[Collected data entries]
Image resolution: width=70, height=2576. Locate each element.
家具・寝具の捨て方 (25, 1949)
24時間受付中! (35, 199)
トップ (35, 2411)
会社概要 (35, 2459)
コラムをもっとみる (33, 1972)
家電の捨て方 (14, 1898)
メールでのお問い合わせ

:: Your goal ::
All entries should be transcribed verbatim.

:: Answer box ::
Image resolution: width=70, height=2576. Locate each element.
家具・寝具の捨て方 (25, 1949)
24時間受付中! (35, 199)
トップ (35, 2411)
会社概要 (35, 2459)
コラムをもっとみる (33, 1972)
家電の捨て方 (14, 1898)
メールでのお問い合わせ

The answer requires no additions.